養鶏の生産・加工・販売や飲食事業などを行う「トリゼンホールディングス」(福岡市博多区千代1)と、食品卸や総合流通業を行う「ヤマエグループホールディングス」(博多駅東2)が共同出資し、4月1日に新会社「トリゼンクオリティオーシャンズ」を発足した。
トリゼンクオリティオーシャンズは、グループ会社の「トリゼンオーシャンズ」が製造する、鶏ふんを用いた環境改善肥料の販売を全国に拡大する。そのほか、生産者が同肥料を利用して育てた国内の水産物をブランド化し、付加価値を高めて商品流通まで目指す新事業を展開する。販売拡大と市場流通には、「ヤマエ久野」の販売流通網を活用する。
トリゼンオーシャンズは、グループ会社が営む養鶏業で増え続ける鶏ふん処理のために、鶏ふんを完全発酵させた普通肥料「華煌ら(はなきらら)」を2011(平成23)年に開発。さらに2017(平成29)年から2018(平成30)年にかけて、「華煌ら」を固形化した海域肥料「MOFU-DX(モフ デラックス)」の開発を行う。「MOFU-DX」の減り続ける水産資源を持続可能な状態へ導く可能性に魅力を感じたというヤマエグループホールディングスが、今回の新会社で流通部門を買って出たという。
トリゼンクオリティオーシャンズの社長・河津善博さんは「畜産業界のトリゼンが海の環境問題まで携わるようになったのは、鶏ふん処理の課題解決を行ったから。業界が違うからこそ見えてくる課題がある。環境に配慮しながら、生産から流通までトリゼンクオリティオーシャンズが管理することで事業を透明化し、国内の第1次産業の生産性と価値を向上させたい」と話す。

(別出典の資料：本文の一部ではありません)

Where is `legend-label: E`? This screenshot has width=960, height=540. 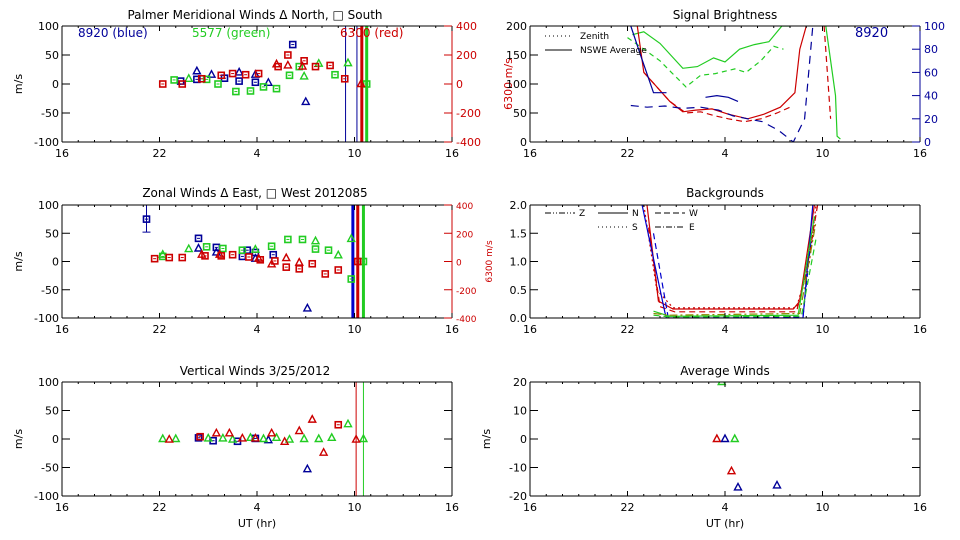 legend-label: E is located at coordinates (692, 228).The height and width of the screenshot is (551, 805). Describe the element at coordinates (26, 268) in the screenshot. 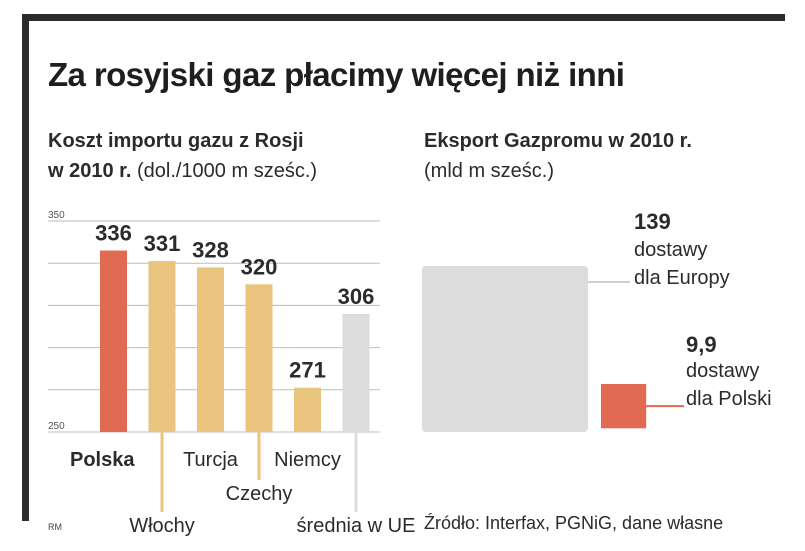

I see `frame-left-border` at that location.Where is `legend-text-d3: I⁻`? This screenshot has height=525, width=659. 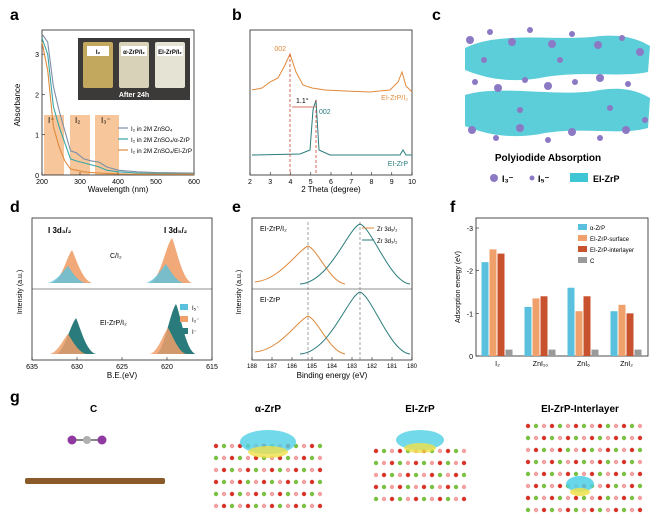 legend-text-d3: I⁻ is located at coordinates (194, 333). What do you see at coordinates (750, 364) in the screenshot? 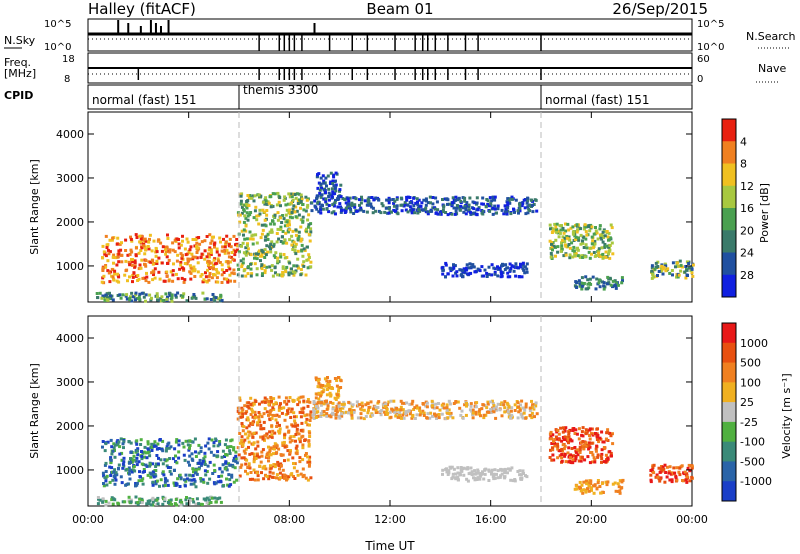
I see `colorbar-tick-label: 500` at bounding box center [750, 364].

トリゼンクオリティオーシャンズの新事業として、「MOFU-DX」で育てたカキを「華匠牡蠣(はなしょうかき)」とブランド化しており、今年の秋から市場流通させる予定。そのほか、「MOFU-DX」で育てたアサリやノリなどのブランド化も進める。9月からはアサリの国産種苗で養殖をスタートさせ、来年の初出荷を目指す。